Et la raison se cache dans les carnets de commandes. Car ceux-ci sont pleins à craquer: le groupe a décroché pour les années à venir des commandes d’un volume total de près de 18 milliards de francs. Un énorme succès qui n’est toutefois pas sans inconvénient. «On estime que pour 70% de ces contrats, les prix sont fixes», explique l’analyste.
Stadler Rail ne peut donc pas répercuter sur ses clients la hausse des prix de nombreux gros contrats. Comme ces commandes s’étendent souvent sur plusieurs années, une inflation élevée se fait particulièrement ressentir.
L’objectif sera-t-il à nouveau revu à la baisse?
A cela s’ajoutent les chaînes d’approvisionnement qui ne fonctionnent toujours pas sans heurts. Et la situation est toujours difficile dans les usines. En raison de la réduction massive de la fabrication des produits dans l’entreprise de Fanipol en Biélorussie, une partie de la production a dû être transférée à l’étranger. Fin juillet, Credit Suisse a calculé dans une analyse que les marges souffriraient également cette année d’une «perte de productivité dans les usines».
Les conditions difficiles pour Stadler Rail devraient durer encore longtemps, estime Richard Frei, analyste à la Banque cantonale de Zurich. «En raison de l’inflation élevée dans la zone euro, le groupe doit par exemple s’attendre à des augmentations de salaires à l’étranger.»
Stadler Rail a déjà dû repousser en mars son objectif à moyen terme d’augmenter sa marge à 8 ou 9%. Plusieurs analystes estiment que Stadler Rail devra encore corriger cet objectif.
La concurrence aussi touchée
Ces dernières semaines, les deux établissements financiers américains JP Morgan et Bank of America avaient également prédit une année sombre pour le constructeur suisse de véhicules ferroviaires, mettant ainsi le cours de l’action encore plus sous pression.
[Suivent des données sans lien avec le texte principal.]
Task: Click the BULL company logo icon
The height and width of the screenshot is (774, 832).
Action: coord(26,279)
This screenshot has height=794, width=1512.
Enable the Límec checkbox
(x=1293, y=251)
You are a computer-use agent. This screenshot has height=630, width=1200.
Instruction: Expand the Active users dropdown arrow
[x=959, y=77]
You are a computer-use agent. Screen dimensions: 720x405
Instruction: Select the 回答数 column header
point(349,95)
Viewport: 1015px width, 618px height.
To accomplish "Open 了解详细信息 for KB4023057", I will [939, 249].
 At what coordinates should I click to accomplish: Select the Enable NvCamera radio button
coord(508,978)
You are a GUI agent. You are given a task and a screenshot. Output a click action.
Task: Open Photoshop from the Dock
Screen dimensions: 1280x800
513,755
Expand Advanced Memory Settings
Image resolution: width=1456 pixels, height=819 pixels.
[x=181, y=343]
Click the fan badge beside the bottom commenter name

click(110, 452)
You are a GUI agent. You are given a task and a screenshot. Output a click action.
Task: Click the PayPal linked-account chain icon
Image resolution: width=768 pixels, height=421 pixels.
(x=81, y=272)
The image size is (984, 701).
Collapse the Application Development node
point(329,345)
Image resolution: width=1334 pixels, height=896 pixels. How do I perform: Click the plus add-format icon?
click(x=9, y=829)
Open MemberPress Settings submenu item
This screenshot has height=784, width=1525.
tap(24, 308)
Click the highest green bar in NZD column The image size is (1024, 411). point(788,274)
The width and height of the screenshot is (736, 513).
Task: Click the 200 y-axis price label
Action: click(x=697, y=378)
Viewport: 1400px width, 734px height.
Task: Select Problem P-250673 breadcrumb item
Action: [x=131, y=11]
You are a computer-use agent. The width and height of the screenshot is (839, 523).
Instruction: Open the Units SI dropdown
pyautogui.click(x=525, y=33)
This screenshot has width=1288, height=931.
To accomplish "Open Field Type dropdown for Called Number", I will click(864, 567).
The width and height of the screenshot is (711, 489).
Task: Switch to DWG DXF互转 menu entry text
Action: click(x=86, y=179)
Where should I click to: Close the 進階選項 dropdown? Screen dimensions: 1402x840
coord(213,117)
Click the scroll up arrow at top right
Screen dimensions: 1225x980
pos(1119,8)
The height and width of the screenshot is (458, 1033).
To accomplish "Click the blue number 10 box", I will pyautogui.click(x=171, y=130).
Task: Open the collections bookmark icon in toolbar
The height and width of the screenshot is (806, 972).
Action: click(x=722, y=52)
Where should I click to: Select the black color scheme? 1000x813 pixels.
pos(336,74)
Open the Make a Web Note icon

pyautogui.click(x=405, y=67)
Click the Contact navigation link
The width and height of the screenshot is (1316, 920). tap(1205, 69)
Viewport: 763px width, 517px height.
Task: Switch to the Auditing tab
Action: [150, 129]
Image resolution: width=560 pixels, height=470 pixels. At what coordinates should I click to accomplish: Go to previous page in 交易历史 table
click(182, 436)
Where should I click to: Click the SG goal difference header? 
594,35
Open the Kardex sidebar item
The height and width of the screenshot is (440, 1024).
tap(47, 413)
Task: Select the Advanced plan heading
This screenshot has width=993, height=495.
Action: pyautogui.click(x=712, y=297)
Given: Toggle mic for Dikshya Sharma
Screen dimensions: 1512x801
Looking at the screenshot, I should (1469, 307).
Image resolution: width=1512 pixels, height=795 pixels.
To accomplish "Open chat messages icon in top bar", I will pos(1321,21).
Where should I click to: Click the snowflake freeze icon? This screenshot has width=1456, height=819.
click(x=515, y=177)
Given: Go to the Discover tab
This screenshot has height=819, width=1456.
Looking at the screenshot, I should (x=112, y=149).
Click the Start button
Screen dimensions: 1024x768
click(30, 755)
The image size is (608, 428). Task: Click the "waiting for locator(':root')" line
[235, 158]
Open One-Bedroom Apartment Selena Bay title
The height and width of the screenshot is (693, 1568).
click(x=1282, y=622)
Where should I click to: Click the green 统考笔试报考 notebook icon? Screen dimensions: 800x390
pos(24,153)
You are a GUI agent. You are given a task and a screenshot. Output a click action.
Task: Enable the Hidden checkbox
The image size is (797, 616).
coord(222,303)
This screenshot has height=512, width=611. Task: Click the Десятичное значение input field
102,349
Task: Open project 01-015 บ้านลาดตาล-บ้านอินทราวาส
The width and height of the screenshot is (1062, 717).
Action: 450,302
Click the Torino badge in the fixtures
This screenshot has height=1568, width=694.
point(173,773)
Mais les problèmes touchent aussi durement les concurrents de Stadler: la Bank of America a également pronostiqué une année difficile pour le groupe français de construction ferroviaire Alstom.
Stadler Rail ne souhaite pas s’exprimer sur les difficultés actuelles auprès de Blick: «En raison de la publication des résultats semestriels le 31 août 2022, nous ne pouvons malheureusement pas répondre à votre demande actuellement», fait savoir le service de presse.
Des temps meilleurs en perspective
Lors de la conférence de presse en mars dernier, le chef du groupe Peter Spuhler a fait preuve d’un grand optimisme quant à l’année en cours, tout en soulignant les défis à venir. Depuis, les conditions économiques générales se sont encore détériorées pour Stadler Rail.
Un coup d’œil sur les prévisions à long terme devrait au moins rassurer les investisseurs: «Avec le changement climatique et le développement de l’infrastructure ferroviaire neutre en CO2 ainsi que les carnets de commandes, Stadler Rail devrait aussi connaître des temps meilleurs», déclare l’analyste de Raiffeisen.